Resource references: St Helena: One Man’s Island by Ian Baker – Bell Stone detail

COMMENTS

  • May 16, 2015

    Reblogged this on the5gigabytediet and commented:
    It’s always interesting to see a familiar walk from another point of view. Here is Great Stone Top as seen by Darrin and Sharon Henry. Their site is well worth a browse.

  • Patricia Williams

    February 21, 2015

    Another lovely read! I have been to Bellstone but not ventured out to stone Top yet, you have scared me now with the heights and that cliff edge!! 🙂 I might challenge that one day, thanks again.

  • Billy Leisegang

    February 4, 2015

    Hi Darrin, you will get over the acrophobia after many miles of hiking, I did, but still can’t stand near the edge of a cliff.
    My friends and I will watch the blog for future great entertainment, well done to you both.

  • Sandra crowie.

    January 20, 2015

    Great pictures Sharon and Darrin. well done to you both for sharing some amazing photos for our island! Keep up the good work and let me wish you the very best in all you do !

  • Valerie Wallbank

    January 18, 2015

    A great beginning to your blogging. I am really looking forward to my visit to your fascinating island at Easter but think I should be in training to cope with the challenging terrain! Heard about your adventure on SAMS Radio when my grandson interviewed you.

    • January 18, 2015

      Hi Valerie, thanks so much for your comment. Yes, bring your walking shoes/boots, there are plenty of walks, from the very easy to the not so easy! But great views on all. Hope you have a fab visit at Easter. I shall let your grandson know we are in touch! Cheers 🙂

  • January 17, 2015

    Fond memories of our trip years back to St Helena and its beautiful scenery. What a wonderful Island it is and must return some day when the airport is complete

    • January 18, 2015

      Not long now to wait. Nice to have you along with us on the blog. Thanks.

  • Phosphoros Carduus

    January 15, 2015

    Beautiful pictures… Keep on the good work… 🙂
    It would be great to post a detailed map so that we can physically follow your escapades…!

    • January 18, 2015

      Good idea, we’ll be working on something for a new post soon. Thanks 🙂

  • grainne

    January 14, 2015

    Hi Sharon & Darrin, really enjoying your blog and pictures from a grey and cold Dublin, Ireland. Best of luck with everything!! G x

    • January 18, 2015

      Hi Grainne, never mind, St Helena will be like that soon too. Plus we’ll have mud 🙂

  • Sam

    January 13, 2015

    Hi – do you have the name for the plant in the 8th photo down?

    • January 18, 2015

      Hi Sam, we emailed, but in case anyone else was wondering, it seems like this is the Crystalline Ice Plant.

  • Dot

    January 13, 2015

    I’m not one for heights so thanks for this, enjoyed viewing your ventures from my chair haha. Thank you

  • Shirley Greem

    January 13, 2015

    Thank you for a lovely read and fantastic pictures , we made it to little stone stop and have pictures.
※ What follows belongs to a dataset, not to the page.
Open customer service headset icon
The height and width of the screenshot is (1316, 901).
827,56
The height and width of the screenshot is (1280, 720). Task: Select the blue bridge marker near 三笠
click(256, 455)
Eating fish cake sandwiches sitting g on top , the landscape has definitely changed around that area , dry gut fill looks amazing what an achievement. . Xx

    • January 17, 2015

      Shirley, we had cheese crackers and an apple at the top. Would have been much better with fish cakes! Agree with you, the fill does look amazing. So neat, eh!

  • Mark

    January 13, 2015

    Loved reading your post….good stuff!

    • January 13, 2015

      Thanks Mark, we want to be back at this post box when a plane is landing/taking off, one day!